GT3a:0.90 nM (Ki), GT1a:0.01 nM (Ki), GT2b:0.15 nM (Ki), GT1b:0.01 nM (Ki), GT2a:0.08 nM (Ki)

In biochemical assays, Grazoprevir is effective against a panel of major genotypes and variants engineered with common resistant mutations, with Ki of 0.01 nM (gt1b), 0.01 nM (gt1a), 0.08 nM (gt2a), 0.15 nM (gt2b), 0.90 nM (gt3a), 0.07 nM (gt1bR155K), 0.14 nM (gt1bD168V), 0.30 nM (gt1bD168Y), 5.3 nM (gt1bA156T), and 12 nM (gt1bA156V), respectively. In the replicon assay, Grazoprevir demonstrates subnanomolar to low-nanomolar EC50s against genotypes 1a, 1b, and 2a, with EC50s of 0.5±0.1 nM, 2±1 nM, and 2±1 nM for gt1bcon1, gt1a, and gt2a, respectively.

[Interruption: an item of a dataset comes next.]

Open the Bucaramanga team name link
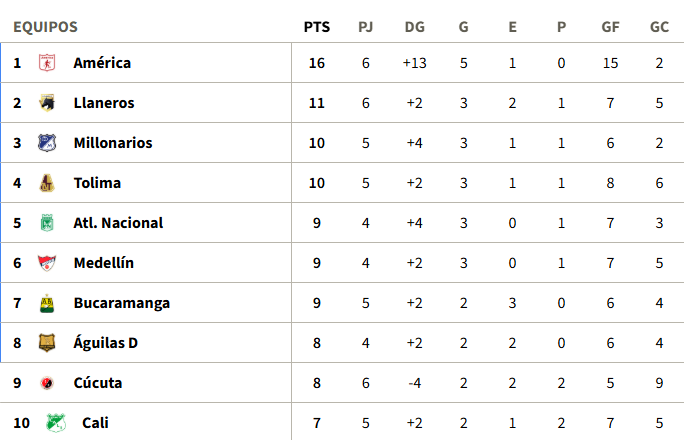Viewport: 687px width, 440px height. tap(122, 303)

Grazoprevir is potent against a panel of HCV replication mutants NS5A (Y93H) (EC50: 0.7 nM), NS5B nucleosides (S282T) (EC50: 0.3 nM), and NS5B (C316Y) (EC50: 0.4 nM)[1]. Grazoprevir maintains the excellent potency against the gt 3a enzyme as well as a broad panel of mutant enzymes, has excellent potency in the replicon system [gt1b IC50(50% NHS): 7.4 nM; gt1a IC50(40% NHS): 7 nM], and shows excellent rat liver exposure[2].

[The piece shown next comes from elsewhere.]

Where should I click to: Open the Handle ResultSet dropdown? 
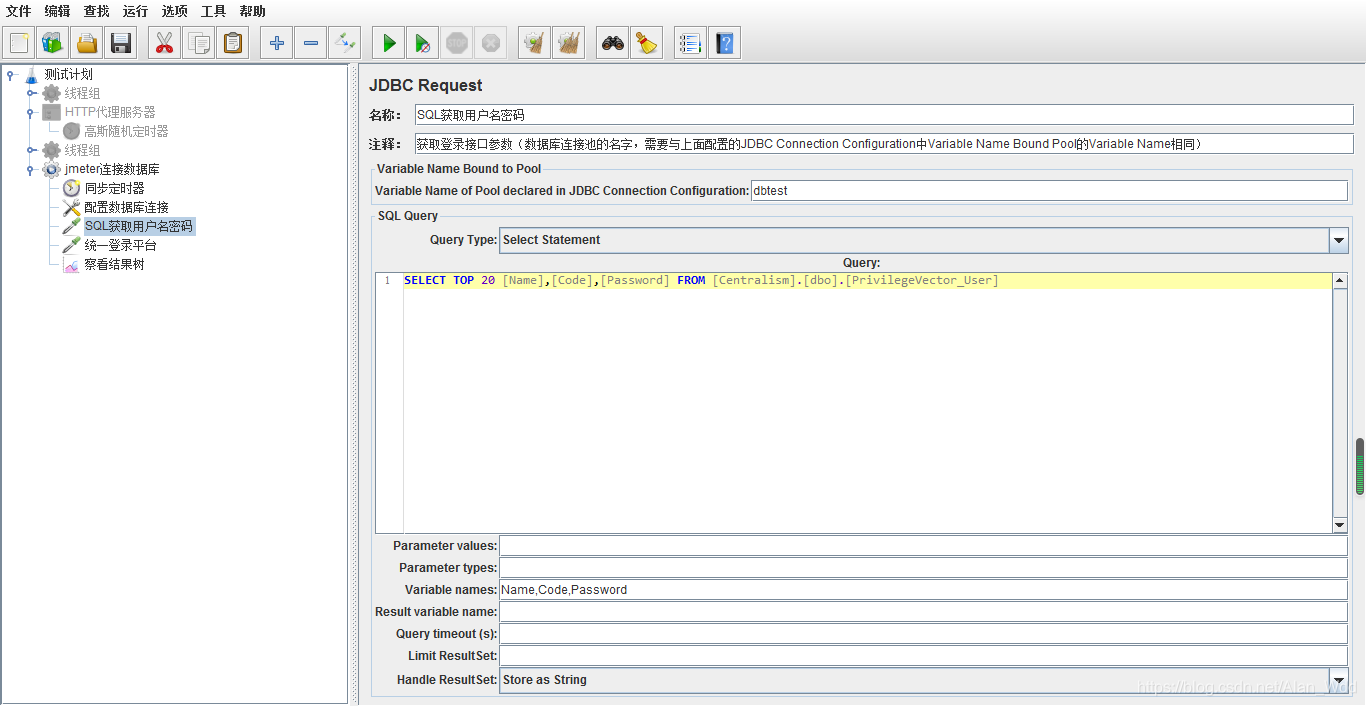(x=1338, y=679)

When dosed to dogs, Grazoprevir shows low clearance of 5 mL/min/kg and a 3 h half-life after iv dosing and has good plasma exposure (AUC: 0.4 μM/h) after a 1 mg/kg oral dose. Dog liver biopsy studies showed that the liver concentration of Grazoprevir after the 1 mg/kg oral dose is 1.4 μM at the 24 h time point. Similar to its behaviour in rats, Grazoprevir demonstrates effective partitioning into liver tissue and maintains high liver concentration, relative to potency, 24 h after oral dosing in dogs [2].